Power producers are rushing to build natural gas plants and pipelines to replace retiring coal, but in less than 10 years much of that infrastructure will be more expensive to operate than the cost to build new renewables, according to an analysis released today by the Rocky Mountain Institute.
That would leave investors and ratepayers saddled with billions in stranded assets.
"The same technological innovations and price declines in renewable energy that have already contributed to early coal-plant retirement are now threatening to strand investments in natural gas," according to the report written by Mark Dyson, a principal in the think tank's electricity practice. Alexander Engel and Jamil Farbes also contributed to the study.
Utilities and independent-power-plant developers have already announced plans to invest more than $110 billion in new gas-fired power plants through 2025. The U.S. Energy Information Administration reported Friday on a massive buildout of natural-gas pipelines in the Northeast.

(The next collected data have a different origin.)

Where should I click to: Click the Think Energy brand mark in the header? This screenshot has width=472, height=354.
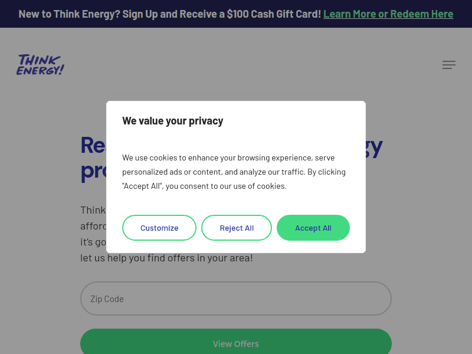pos(40,65)
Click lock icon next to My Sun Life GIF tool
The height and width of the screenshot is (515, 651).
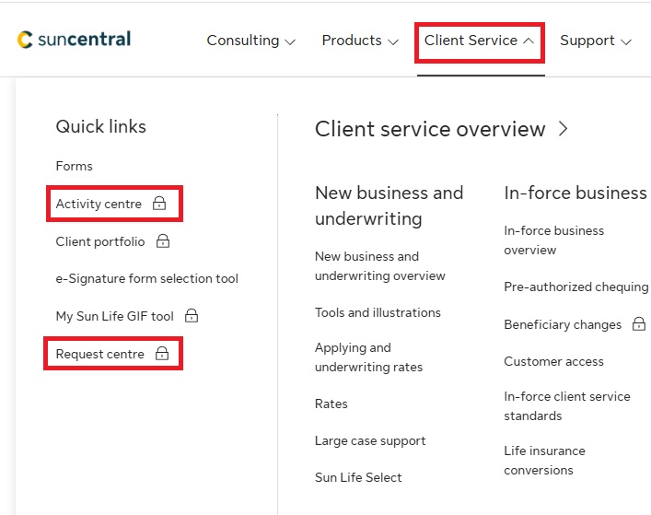(x=192, y=316)
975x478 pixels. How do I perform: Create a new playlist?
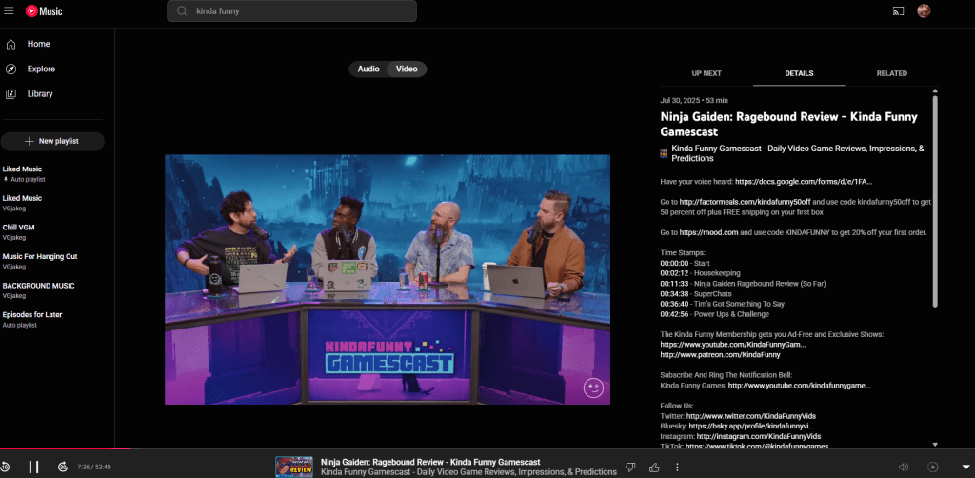[x=52, y=141]
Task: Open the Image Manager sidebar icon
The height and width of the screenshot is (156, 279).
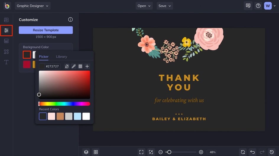Action: click(6, 20)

The RMI study extrapolates this trend to 2030 and finds that $520 billion will be required to replace all retiring power plants with new natural-gas plants. "This will lock in another $480 billion in fuel costs and 5 billion tons of CO2 emissions through 2030, and up to 16 billion tons through 2050," the authors write.

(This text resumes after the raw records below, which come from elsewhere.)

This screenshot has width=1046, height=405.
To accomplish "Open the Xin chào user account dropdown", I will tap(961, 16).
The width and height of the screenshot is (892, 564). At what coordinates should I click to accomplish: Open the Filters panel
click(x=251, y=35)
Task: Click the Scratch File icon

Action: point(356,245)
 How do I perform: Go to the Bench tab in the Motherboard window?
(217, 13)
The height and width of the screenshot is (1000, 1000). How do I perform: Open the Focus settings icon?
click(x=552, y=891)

By 2026 it will be cheaper to build new renewable portfolios than to operate these young gas plants, the study finds, leaving the gas plants economically stranded.
To test whether up to $1 trillion in gas investments are threatened by renewables, the authors examined four of the announced plants: two combined cycle gas turbines proposed for the West Coast and Florida, two combustion-turbine peaker plants proposed for Texas and the South Atlantic. They compared the cost of those plants to portfolios of wind, solar and battery storage optimized for each region.
"In only one case did we find that the net cost of the optimized clean energy portfolio is slightly (~6%) greater than the proposed power plant," they write. "In the other three cases, an optimized clean energy portfolio would cost 5–60% less than the announced power plant."
Those results get more dramatic if renewables continue to drop in cost, as they are expected to do. Taking that into account:
"All four cases show that an optimized clean energy portfolio is more cost-effective and lower in risk than the proposed gas plant."
The authors reach the same outcome when they factor in a very modest price on coal emissions of $7.50 per ton (modest because the U.S. government has calculated the social cost of carbon emissions to be about $40 per ton).
Our analysis reveals that across a wide range of case studies, regionally specific clean energy portfolios already outcompete proposed gas-fired generators, and/or threaten to erode their revenue within the next 10 years. Thus, the $112 billion of gas-fired power plants currently proposed or under construction, along with $32 billion of proposed gas pipelines to serve these power plants, are already at risk of becoming stranded assets. This has significant implications for investors in gas projects (both utilities and independent power producers) as well as regulators responsible for approving investment in vertically integrated territories."
The authors alert ratepayers who may be saddled with the cost of stranded assets, and they urge gas-plant investors and regulators to reconsider the planned natural gas plants and pipelines.